A cardiac risk stratification test that can be performed during operation would be expected to give valuable information for the therapeutic management of patients who need urgent noncardiac surgery. This study was designed to evaluate the feasibility and safety of a dobutamine-atropine stress protocol to detect inducible demand ischemia in anesthetized patients.
A standard dobutamine-atropine stress protocol was performed in 80 patients with severe coronary artery disease during fentanyl-isoflurane anesthesia. Biplane transesophageal echocardiography and 12-lead electrocardiography were used to detect induced ischemia. After dobutamine testing, esmolol, nitroglycerin, or both were used to revert ischemia and any hemodynamic changes, as appropriate.
The protocol detected inducible ischemia or achieved the target heart rate in 75 of the 80 (94%) patients. None of the prospectively defined adverse outcomes, such as cardiovascular collapse, severe ventricular arrhythmia, persistent (> or =5 min) ischemia, or hemodynamic instability, occurred in any of the patients. Ischemia was induced and detected in 73 of the 80 (91%) patients.
Dobutamine stress echocardiography is feasible in anesthetized patients with severe coronary artery disease. The lack of serious complications and the high sensitivity to detect inducible ischemia in this patient population provide the basis for further evaluation of the safety and diagnostic value of dobutamine stress echocardiography during general anesthesia in larger studies of patients at risk for coronary artery disease undergoing noncardiac surgery.
COMPLICATIONS resulting from underlying coronary artery disease (CAD) continue to be a major cause of death and complications in patients having surgery. Various strategies have been developed to assess and decrease cardiac risk in patients scheduled for noncardiac surgery, [2–5]and guidelines for perioperative cardiovascular evaluation have been established. Unfortunately, situations in which surgical care is urgent or semielective do not permit appropriate cardiac evaluation. Strategies to assess and decrease cardiac risk in these patients are especially important because patients undergoing urgent surgery have a markedly higher incidence of cardiac complications compared with patients having elective surgery. For these patients, the guidelines suggest postoperative risk stratification. Such a strategy may determine long-term risk and future therapy but cannot address the risk of acute perioperative myocardial infarction, which has a high mortality rate. Based on evidence that intensive care significantly reduces mortality rates in patients with myocardial infarction who are not having surgery, intensive postoperative monitoring and treatment have been recommended for patients having surgery who are at high risk for cardiac complications. However, as many as one third of surgical procedures in high-risk populations, such as patients with vascular disease, is performed on an urgent basis, and the cost of intensive postoperative care in all of these patients would be prohibitively high. Thus an intraoperative cardiac risk stratification test might provide valuable information for identifying patients who could benefit most from postoperative intensive care and for guiding perioperative management.
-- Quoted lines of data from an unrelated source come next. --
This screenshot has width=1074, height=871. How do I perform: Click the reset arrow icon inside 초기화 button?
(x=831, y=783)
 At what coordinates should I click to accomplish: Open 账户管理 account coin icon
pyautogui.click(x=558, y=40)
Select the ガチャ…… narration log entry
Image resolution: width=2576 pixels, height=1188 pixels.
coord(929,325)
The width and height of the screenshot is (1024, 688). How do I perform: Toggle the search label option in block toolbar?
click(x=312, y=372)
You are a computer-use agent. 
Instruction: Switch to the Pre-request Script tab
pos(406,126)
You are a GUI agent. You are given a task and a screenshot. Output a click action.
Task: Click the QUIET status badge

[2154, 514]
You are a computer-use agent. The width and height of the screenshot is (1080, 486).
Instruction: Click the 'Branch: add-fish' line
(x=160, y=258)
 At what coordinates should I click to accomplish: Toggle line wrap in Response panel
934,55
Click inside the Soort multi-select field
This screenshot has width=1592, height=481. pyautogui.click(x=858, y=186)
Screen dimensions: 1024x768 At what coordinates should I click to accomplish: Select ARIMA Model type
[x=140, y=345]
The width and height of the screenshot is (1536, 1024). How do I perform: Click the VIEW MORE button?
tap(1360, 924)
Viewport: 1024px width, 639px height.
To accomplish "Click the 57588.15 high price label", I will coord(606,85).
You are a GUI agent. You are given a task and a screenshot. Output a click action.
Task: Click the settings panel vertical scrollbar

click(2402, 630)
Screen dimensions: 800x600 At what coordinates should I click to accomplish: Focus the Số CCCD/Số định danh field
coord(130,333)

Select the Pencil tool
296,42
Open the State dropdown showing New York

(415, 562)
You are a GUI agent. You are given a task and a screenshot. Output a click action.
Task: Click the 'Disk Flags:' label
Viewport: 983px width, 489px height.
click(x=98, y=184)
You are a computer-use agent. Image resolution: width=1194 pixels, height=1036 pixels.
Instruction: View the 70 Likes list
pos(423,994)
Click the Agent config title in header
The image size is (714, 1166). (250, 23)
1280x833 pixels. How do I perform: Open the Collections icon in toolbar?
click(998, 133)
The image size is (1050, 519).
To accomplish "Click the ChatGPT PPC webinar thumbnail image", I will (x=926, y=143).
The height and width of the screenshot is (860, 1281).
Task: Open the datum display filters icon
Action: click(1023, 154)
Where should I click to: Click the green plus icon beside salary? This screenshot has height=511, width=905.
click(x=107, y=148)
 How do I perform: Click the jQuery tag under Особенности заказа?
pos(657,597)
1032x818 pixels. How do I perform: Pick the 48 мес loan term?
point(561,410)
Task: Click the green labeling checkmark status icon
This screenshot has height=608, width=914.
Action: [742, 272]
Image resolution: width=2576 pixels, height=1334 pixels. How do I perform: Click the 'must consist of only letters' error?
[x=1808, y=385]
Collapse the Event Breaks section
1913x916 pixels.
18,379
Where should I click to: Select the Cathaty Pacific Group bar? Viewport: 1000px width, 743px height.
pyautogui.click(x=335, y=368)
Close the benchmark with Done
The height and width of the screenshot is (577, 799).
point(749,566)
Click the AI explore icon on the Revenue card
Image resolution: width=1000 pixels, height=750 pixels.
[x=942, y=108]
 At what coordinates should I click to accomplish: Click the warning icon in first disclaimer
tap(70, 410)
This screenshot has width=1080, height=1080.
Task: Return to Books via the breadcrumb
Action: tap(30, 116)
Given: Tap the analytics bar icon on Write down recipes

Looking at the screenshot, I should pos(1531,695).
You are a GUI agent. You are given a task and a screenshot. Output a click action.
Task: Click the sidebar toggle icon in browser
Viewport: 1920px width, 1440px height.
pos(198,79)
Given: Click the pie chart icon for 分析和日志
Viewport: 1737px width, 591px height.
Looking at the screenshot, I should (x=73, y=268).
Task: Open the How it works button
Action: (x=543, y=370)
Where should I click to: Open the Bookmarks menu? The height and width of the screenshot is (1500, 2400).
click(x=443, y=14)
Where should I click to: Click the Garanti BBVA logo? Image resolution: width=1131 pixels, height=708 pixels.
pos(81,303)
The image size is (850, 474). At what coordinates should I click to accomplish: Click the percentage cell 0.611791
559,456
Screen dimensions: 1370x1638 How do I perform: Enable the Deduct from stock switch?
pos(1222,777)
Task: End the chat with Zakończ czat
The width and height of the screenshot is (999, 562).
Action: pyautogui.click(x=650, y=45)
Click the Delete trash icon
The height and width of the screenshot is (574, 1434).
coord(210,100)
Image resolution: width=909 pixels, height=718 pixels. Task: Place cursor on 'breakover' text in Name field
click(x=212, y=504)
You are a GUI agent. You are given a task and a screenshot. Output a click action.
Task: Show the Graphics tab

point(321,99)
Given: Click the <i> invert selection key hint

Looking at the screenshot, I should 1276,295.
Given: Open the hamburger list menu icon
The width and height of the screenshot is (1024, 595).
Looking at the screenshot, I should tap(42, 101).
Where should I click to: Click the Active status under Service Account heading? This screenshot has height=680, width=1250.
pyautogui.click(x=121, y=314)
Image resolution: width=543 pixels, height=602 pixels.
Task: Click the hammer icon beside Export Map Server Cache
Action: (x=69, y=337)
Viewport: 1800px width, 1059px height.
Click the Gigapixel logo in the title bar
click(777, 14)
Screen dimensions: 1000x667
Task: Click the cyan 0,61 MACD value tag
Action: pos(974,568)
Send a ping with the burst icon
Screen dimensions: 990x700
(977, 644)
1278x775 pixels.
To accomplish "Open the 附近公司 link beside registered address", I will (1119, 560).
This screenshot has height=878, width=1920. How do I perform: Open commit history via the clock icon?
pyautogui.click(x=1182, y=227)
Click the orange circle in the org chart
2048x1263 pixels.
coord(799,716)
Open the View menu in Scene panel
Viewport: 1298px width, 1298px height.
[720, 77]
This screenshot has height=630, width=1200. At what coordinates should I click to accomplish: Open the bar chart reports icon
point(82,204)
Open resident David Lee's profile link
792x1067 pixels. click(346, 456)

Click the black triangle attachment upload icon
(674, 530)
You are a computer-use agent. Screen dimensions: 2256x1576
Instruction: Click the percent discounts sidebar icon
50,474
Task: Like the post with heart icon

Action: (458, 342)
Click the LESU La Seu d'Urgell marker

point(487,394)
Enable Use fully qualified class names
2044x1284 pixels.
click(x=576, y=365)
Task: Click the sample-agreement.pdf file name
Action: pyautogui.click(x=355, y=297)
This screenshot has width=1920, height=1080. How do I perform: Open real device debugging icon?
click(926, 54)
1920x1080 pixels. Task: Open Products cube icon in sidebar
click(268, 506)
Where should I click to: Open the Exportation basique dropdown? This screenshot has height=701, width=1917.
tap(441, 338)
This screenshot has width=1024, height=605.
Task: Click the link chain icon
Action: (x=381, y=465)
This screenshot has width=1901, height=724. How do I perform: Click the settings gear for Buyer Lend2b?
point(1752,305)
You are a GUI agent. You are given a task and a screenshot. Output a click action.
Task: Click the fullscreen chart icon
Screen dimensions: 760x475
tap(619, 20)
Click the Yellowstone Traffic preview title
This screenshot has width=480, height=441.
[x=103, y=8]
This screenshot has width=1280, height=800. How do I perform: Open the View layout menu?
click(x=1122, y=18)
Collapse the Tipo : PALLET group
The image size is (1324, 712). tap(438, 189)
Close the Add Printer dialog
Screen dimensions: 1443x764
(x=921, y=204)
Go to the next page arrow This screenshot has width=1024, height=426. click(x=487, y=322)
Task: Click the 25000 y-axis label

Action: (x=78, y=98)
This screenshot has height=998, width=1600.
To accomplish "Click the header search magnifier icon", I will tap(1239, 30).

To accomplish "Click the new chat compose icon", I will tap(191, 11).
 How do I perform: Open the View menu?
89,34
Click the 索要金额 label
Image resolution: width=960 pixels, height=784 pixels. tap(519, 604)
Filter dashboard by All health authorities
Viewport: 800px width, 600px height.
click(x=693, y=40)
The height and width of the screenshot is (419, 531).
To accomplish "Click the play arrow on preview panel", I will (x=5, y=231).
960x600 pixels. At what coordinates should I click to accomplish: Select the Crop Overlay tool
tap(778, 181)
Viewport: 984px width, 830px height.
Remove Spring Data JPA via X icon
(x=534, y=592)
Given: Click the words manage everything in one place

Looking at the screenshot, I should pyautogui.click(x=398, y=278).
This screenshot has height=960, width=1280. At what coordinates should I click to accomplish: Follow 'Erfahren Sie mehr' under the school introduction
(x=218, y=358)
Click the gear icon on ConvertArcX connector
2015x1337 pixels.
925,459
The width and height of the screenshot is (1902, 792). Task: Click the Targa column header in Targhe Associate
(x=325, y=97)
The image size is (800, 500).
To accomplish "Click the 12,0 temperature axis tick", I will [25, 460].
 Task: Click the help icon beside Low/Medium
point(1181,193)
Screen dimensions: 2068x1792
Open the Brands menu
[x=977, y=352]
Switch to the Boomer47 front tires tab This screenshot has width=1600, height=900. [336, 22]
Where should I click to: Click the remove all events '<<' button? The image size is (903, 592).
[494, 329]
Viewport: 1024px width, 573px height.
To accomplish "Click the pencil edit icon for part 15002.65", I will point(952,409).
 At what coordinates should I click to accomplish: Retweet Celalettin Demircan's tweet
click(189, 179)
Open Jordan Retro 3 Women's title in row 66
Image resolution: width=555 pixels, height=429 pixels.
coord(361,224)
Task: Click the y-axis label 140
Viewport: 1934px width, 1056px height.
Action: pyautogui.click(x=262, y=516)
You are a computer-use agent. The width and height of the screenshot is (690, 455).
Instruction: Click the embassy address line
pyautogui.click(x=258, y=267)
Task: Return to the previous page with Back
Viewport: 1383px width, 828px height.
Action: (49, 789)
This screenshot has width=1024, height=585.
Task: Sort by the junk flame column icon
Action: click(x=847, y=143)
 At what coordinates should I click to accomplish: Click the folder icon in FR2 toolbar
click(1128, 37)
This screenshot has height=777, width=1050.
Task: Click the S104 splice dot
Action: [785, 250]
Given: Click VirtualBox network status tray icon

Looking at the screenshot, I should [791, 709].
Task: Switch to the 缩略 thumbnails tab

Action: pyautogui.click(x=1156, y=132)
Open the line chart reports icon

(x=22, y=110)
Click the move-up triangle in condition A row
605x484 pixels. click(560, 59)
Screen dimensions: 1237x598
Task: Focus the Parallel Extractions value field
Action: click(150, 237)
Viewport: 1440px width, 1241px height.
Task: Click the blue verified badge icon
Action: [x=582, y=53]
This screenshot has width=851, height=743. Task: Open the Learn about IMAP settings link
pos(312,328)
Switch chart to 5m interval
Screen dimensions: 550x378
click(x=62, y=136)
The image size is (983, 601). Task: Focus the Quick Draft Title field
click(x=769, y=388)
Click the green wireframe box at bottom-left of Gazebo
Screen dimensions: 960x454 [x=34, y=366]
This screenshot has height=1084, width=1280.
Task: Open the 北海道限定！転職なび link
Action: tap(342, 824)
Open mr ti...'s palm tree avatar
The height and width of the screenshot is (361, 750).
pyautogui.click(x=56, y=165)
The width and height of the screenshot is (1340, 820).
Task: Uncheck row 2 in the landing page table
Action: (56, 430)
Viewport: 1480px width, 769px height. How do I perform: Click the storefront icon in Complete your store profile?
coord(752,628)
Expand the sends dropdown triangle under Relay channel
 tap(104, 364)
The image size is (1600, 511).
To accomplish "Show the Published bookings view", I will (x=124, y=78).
We hypothesized that dobutamine stress echocardiography (DSE) would be as feasible and safe to detect inducible demand ischemia in anesthetized patients as it is in awake patients, [12,13]and thus we tested this hypothesis in patients with severe CAD.
Study Population and Anesthetic Technique
The study protocol was approved by our institutional review board. Eighty patients (67 men, 13 women) with proved CAD (>or= to 70% stenosis) who were scheduled for elective coronary artery bypass graft surgery gave written informed consent and were included in the study (Table 1). All patients had a history of stable exertional angina; preoperative exercise electrocardiography (ECG) or dipyridamole-thallium-201 scintigraphy was performed in 55 of the 80 patients and was positive in 50 (91%) of them. The patients had no hemodynamic instability, no severely depressed left ventricular function (ejection fraction > 30% in all patients), no hemodynamically relevant valvular heart disease, and no preexisting ECG abnormalities precluding analysis of the S-T segment. On the day of surgery, no patient had signs of myocardial ischemia before the study. Anti-ischemic medication (Table 1) was not discontinued before the study.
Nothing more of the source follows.